(Dataset entries)

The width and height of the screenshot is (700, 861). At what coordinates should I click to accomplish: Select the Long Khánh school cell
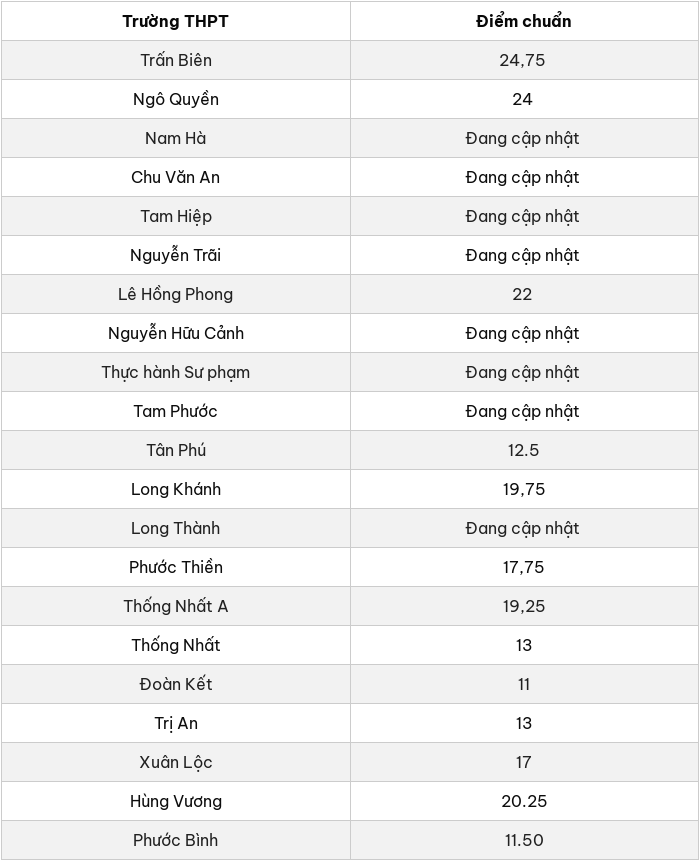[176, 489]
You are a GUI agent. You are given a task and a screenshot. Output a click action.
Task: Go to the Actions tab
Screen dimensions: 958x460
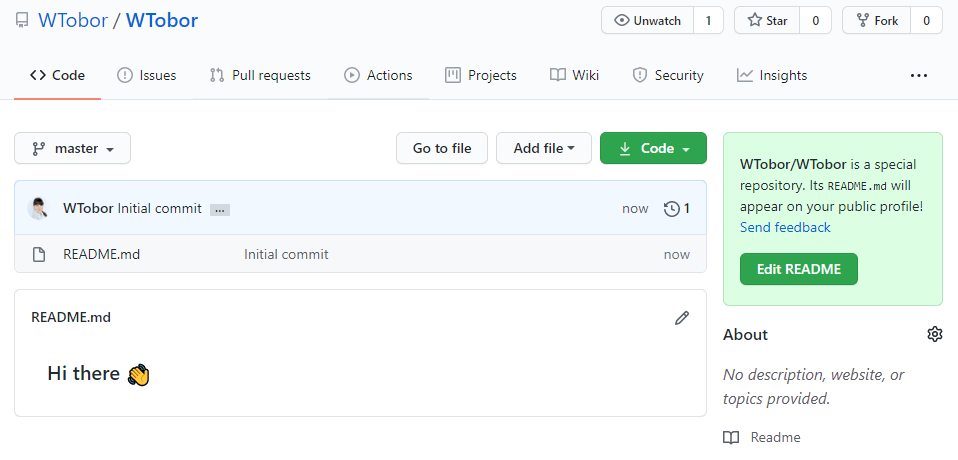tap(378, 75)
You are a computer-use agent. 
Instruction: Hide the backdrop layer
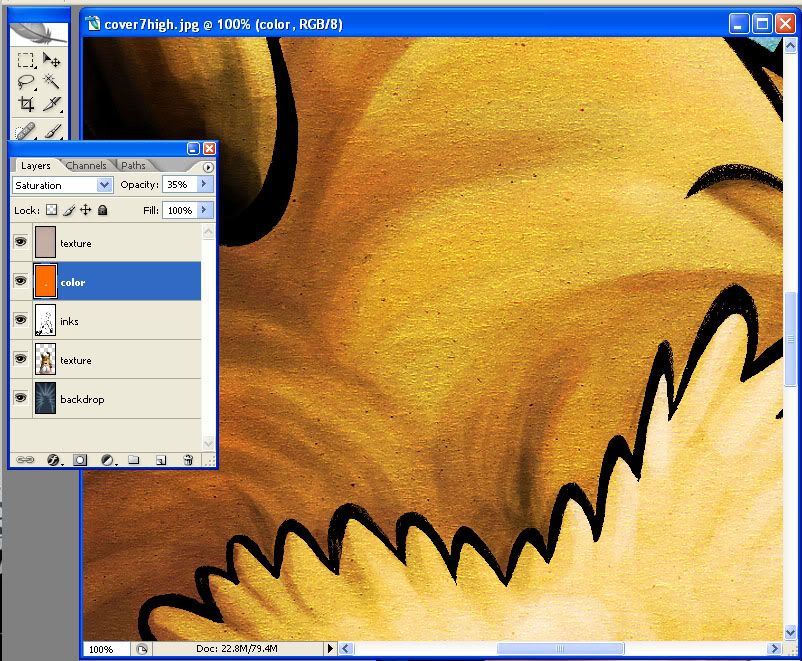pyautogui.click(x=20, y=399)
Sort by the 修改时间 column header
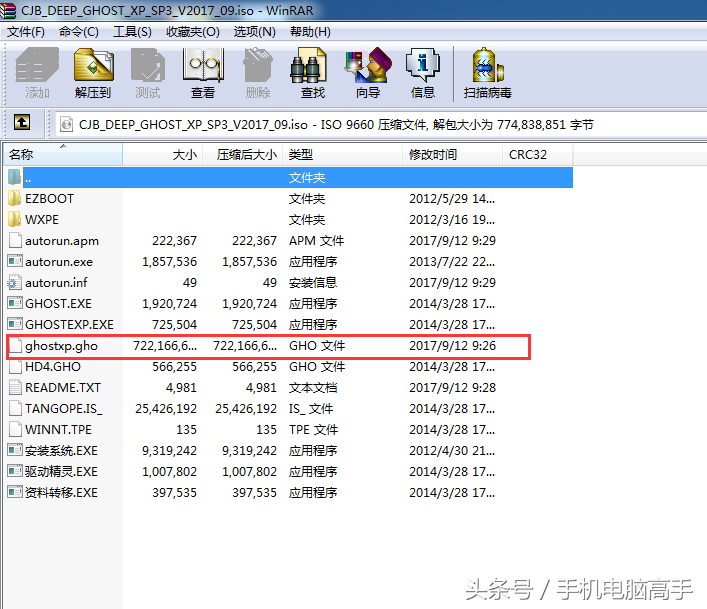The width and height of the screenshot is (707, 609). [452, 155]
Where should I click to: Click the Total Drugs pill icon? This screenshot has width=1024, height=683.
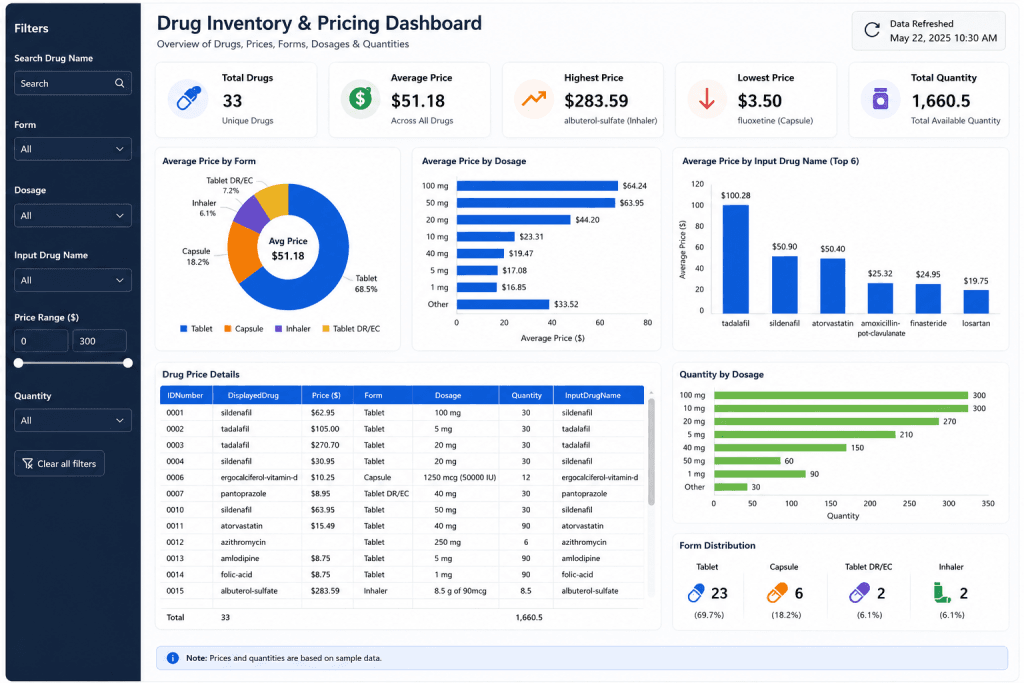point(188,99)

=== PROBLEM DETAILS ===
Print all records verbatim, excluding pictures.

=== EXERCISE ANSWER ===
The width and height of the screenshot is (700, 861). At what coordinates should I click to accomplish: Select the Long Khánh school cell
[176, 489]
You are a GUI agent. You are given a task and a screenshot. Output a click action.
Task: Go to the Actions tab
Screen dimensions: 958x460
tap(378, 75)
You are a computer-use agent. 
Instruction: Hide the backdrop layer
pyautogui.click(x=20, y=399)
Sort by the 修改时间 column header
The width and height of the screenshot is (707, 609). [452, 155]
Where should I click to: Click the Total Drugs pill icon? This screenshot has width=1024, height=683.
point(188,99)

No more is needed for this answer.